La-La-Land: The most damning exhibit offered on Thursday was a loan application Manafort made with his son-in-law. The prosecution called up Gary Seferian, an executive at the Banc of California, who testified that Yohai and Manafort were asking for a $5 million loan for a business that would flip luxury homes in West Hollywood. On the loan application, prosecutors had Seferian read out a section of the loan application where Manafort was supposed to list the total value of debts he had on his real-estate properties. The paperwork, signed on March 9, 2016, listed only $1.37 million in debt for the 29 Howard Street.
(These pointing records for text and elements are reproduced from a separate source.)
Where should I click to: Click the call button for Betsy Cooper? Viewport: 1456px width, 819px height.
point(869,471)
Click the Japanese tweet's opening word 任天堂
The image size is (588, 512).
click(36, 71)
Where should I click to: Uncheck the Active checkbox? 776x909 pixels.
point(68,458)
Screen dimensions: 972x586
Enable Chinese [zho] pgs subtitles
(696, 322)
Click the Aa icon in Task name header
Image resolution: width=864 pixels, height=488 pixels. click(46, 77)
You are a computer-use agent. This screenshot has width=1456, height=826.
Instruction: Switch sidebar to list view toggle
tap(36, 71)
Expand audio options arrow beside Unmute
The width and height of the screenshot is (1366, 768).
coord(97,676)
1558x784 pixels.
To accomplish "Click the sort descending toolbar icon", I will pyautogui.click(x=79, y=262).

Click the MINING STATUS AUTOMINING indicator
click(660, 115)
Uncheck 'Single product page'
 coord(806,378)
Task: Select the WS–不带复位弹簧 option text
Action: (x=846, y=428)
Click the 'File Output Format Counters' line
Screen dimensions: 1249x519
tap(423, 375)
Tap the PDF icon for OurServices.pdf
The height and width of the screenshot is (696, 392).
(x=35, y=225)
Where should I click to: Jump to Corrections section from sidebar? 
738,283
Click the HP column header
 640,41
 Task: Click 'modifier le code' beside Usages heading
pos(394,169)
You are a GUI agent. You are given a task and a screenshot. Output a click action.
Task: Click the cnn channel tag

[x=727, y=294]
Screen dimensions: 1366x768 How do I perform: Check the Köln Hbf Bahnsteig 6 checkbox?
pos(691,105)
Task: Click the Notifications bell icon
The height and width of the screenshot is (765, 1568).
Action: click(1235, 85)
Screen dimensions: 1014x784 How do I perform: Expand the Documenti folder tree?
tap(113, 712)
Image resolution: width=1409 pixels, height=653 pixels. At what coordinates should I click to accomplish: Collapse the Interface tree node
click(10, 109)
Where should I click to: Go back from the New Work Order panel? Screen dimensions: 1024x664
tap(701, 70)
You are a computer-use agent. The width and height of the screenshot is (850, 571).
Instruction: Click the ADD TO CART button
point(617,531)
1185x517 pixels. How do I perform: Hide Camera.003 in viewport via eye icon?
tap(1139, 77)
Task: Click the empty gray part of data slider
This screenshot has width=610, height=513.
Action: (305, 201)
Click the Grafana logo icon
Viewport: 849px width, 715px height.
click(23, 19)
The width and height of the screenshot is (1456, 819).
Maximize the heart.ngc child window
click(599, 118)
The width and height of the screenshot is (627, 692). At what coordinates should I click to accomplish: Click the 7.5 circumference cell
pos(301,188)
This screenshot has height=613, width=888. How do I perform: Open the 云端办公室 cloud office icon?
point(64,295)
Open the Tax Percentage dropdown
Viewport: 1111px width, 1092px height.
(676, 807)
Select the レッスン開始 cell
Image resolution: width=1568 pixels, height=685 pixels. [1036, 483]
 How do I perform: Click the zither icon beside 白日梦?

Just five days before he signed that form, Manafort had closed with Citizen’s Bank on a $3.4 million-dollar loan at the same property but the information never made it onto the Banc of California’s application—and made Manafort a more attractive loan customer than he should’ve been.
Why it’s so damning: This is a clear case where there’s no dispute that Manafort personally signed a legal document about an issue where he must’ve been knowledgeable and where there’s no insinuation that either Yohai, Gates, or anyone else put the lowball debt figure for 29 Howard Street on the form for him. The defense team has tried its best—and done a good job, circumstances considering—to offer reasons and excuses about why Manafort could’ve accidentally committed bank fraud without intent on different occasions. But Nanavati had no response to the Howard Street loan information at the Banc of California today.
Not stacking up: Manafort is trying to get jurors to believe that he simply couldn’t keep track of his own financials. It’s not just that he’s asking the jury to believe he was deceived by those he trusted—but that he was so easily deceived. Given that Manafort spent $100,000 a year for a bookkeeping service, had a team of accountants, and showed up as copied on emails containing forged or incorrect financial and legal paperwork that should’ve been obvious, it’s getting harder to believe.